在主流的科技叙事中,人工智能 (AI) 往往被描绘成一个巨大的“效率机器”。人们习惯于认为,AI 将通过自动化流程和优化资源配置,降低企业的运营成本,最终通过价格下降的形式减轻通胀压力。
然而,这种逻辑在当前的投资周期中正面临挑战。加拿大帝国商业银行资本市场 (CIBC Capital Markets) 的最新分析表明,AI 实际上正在对美国 (U.S.) 的通胀率产生正面推动作用,而非削减作用。

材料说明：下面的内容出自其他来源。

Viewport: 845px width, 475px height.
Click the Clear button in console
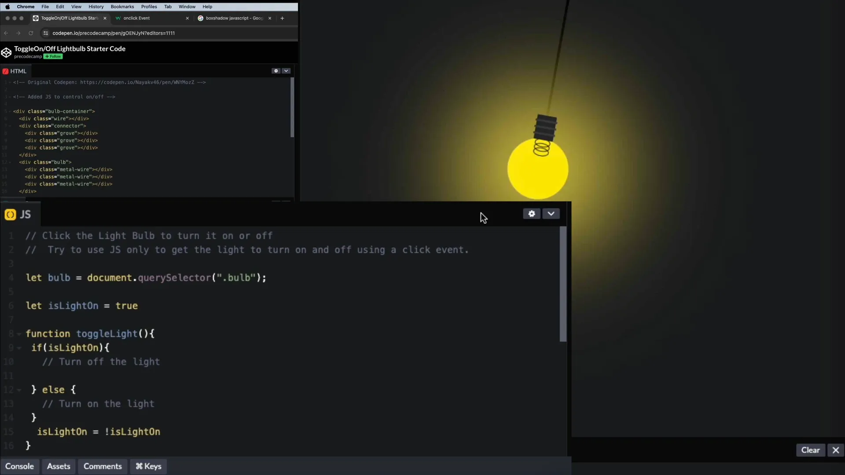pos(810,450)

这种现象的核心在于 AI 落地所需的巨大资本开支。为了构建能够支撑大模型运行的算力基础设施,科技巨头们正投入天文数字的资金采购芯片、建设数据中心并升级电力网络。这种大规模的投资需求在短期内迅速推高了相关供应链的资源价格。
除了资本支出,能源需求也是一个关键变量。AI 模型训练与推理需要消耗海量电力,这在能源供应紧张的背景下,可能进一步抬高工业电价和能源成本,从而将压力传导至更广泛的经济领域。
根据 CIBC Capital Markets 的估算,目前的 AI 投资热潮预计在 2026 年将为美国年度通胀率贡献约 0.4 个百分点。这意味着在 AI 真正实现规模化应用并显著提升整体社会生产率之前,它首先扮演的是一个“成本推手”的角色。

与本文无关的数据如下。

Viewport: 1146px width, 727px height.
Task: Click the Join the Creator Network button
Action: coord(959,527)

对于全球市场观察者而言,这揭示了前沿科技与宏观经济指标之间复杂的动态关系:技术变革带来的成本下降并非即时发生,而是存在一个由基础设施建设驱动的“通胀波峰”。在这一阶段,AI 的资本密集特性可能会与美联储 (Federal Reserve) 抑制通胀的目标产生潜在冲突。
本文内容仅供参考,不构成投资建议。